Depuis quelques années, l’espace démocratique chez nous s’est réduit comme une peau de chagrin. Fini les grands meetings, les manifestations de communion militante et sincère avec leurs vertus et dérives des années de braise, les joutes oratoires d’hommes politiques animés par la volonté de transformer les rêves de bien être de leurs concitoyens en réalités, les sorties de la société civile dont la passion pour le changement n’avait d’égale l’aspiration toujours persistante des Camerounais à vivre enfin dans un pays prospère, libre et solidaire. L’inertie, la langue de bois, la péroraison creuse y ont fait leur lit. Le chantage, érigé en instrument de boussole, de guide, de grille de lecture de l’action politique, a également fait son apparition. Quelle régression démocratique dans un pays où les gens subissent au quotidien la récession tout court, dont la paupérisation n’émeut plus aucun dirigeant, la souffrance est la norme et non l’exception.
Nonobstant ces souffrances, l’inquiétude grandissante de nos jeunes compatriotes quant à leur avenir, nos hommes politiques, en panne d’imagination, n’ont trouvé mieux que les formes éculées d’expression et d’action dont la chronique de l’échec est connue d’avance. Entre boycott du défilé du 20 Mai par les partis de l’opposition et les lettres ouvertes d’un ancien dignitaire du régime en rupture de banc, car privé de sa liberté, notre pays a définitivement atteint l’étiage de la démocratie zéro et d’une République sans repères.
Comment pouvons-nous ergoter aujourd’hui sur une incongruité comme celle du boycott des partis d’opposition à la commémoration de la fête nationale du 20 Mai? Fête nationale à laquelle ne devrait participer aucune organisation partisane. En effet, ce boycott révèle au grand jour, cette confusion entre les institutions de la République et les partis politiques, plus précisément entre nos institutions et le parti au pouvoir depuis pratiquement 30 ans. Dans de telles conditions, une impartialité de l’Etat ne serait qu’une vue de l’esprit, n’en parlons même pas de la séparation entre l’Etat et le RDPC qu’appellent de leurs vœux les partis de l’opposition mais dont la démarche actuelle sonne comme une contradiction criante.
Comment en est-on arrivé là?
D’une part, le casting des personnes qui ont accompagné le
Président dans sa gouvernance jusqu’à présent et d’autre part les
critères de légitimation des pouvoirs de ceux-ci, expliquent aujourd’hui
les dérives que nous constatons chaque jour. La population carcérale
actuelle qui comprend en son sein d’illustres ex-responsables du
gouvernement et ex-directeurs de sociétés du portefeuille de l’Etat,
traduit, à n’en pas douter, la République des copains et coquins,
première responsable de la mauvaise gouvernance observée chez nous.
IL ETAIT UNE FOIS LA REPUBLIQUE DES COPAINS ET DES COQUINS
S’il y a, dans notre pays, un levier qui fonctionnait jadis et
qui ne fonctionne plus de nos jours, c’est bien l’ascenseur social. Cet
ascenseur social qui a permis aux fils et filles de paysans de gravir, à
force de travail et d’endurance, les échelons d’une administration
jadis dévouée et au service de tous.

*Données sources*
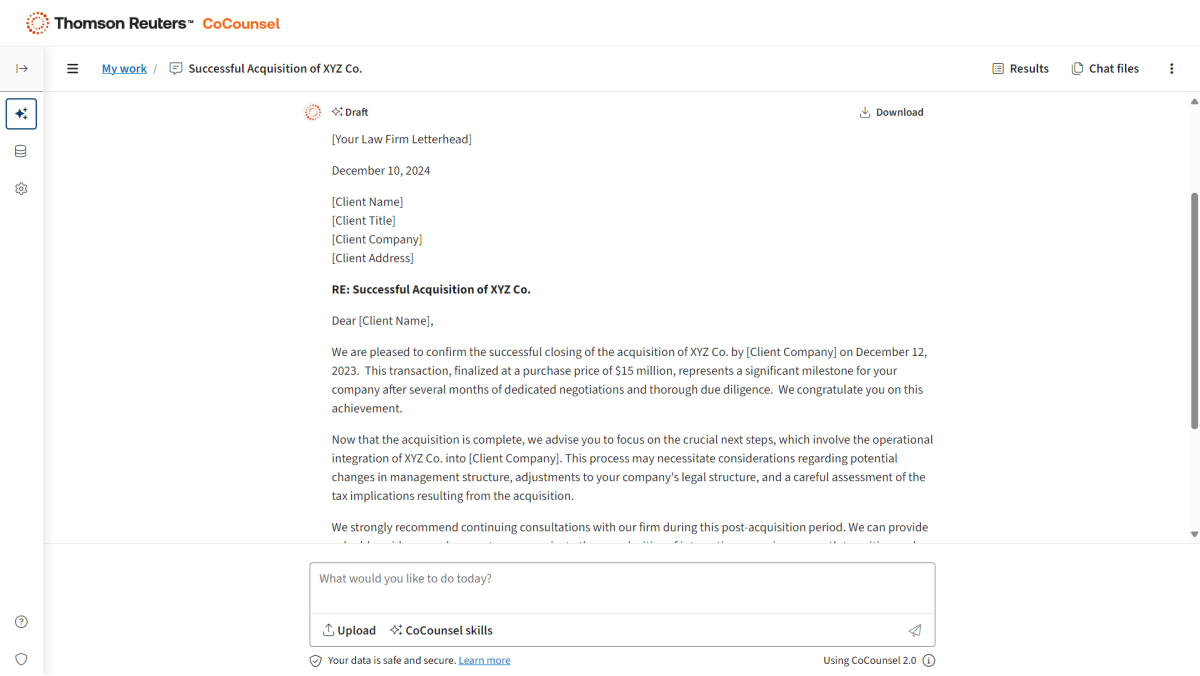Open the Results panel
Image resolution: width=1200 pixels, height=676 pixels.
tap(1020, 69)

*Consigne*
Prolongez le texte sur le recul de la démocratie au Cameroun en reprenant le fil juste après sa dernière phrase, consacrée à l'ascenseur social.

*Corrigé proposé*
Ceux qui ont atteint les cimes de notre Etat, via cet ascenseur social
moins discriminatoire, se reconnaissent-ils dans le parcours qu’ils font
emprunter aux jeunes d’aujourd’hui? S’imaginent-ils rendre service à
leurs protégés, encore moins à la nation? Que nenni.
Dans une homélie devenue célèbre, l’archevêque de Yaoundé, Mgr Tonyé Mbakot, stigmatisait les différents moyens de promotion sociale dans notre société dont une forme de promotion canapé d’un autre genre, inconnue au bataillon de nos traditions.
Tout semble indiquer, comme le soulignait le
crooner Lapiro de Mbanga, dans une de ses chansons « Qui n’a rien n’est
rien » dans notre société.
« Votre père n'est pas Excellence, votre mère n'est pas honorable et
vous n’avez personne dans l'équipe du shiba, alors vous n’êtes rien ».
Que vous reste t-il donc à faire quand l’horizon et l’espace se
réduisent autant?
Pourquoi s’étonner donc qu’à la fin, l’on retrouve dans nos centres pénitenciers exclusivement les copains et les coquins qui formèrent jadis, au temps de la splendeur, l’attelage gouvernemental?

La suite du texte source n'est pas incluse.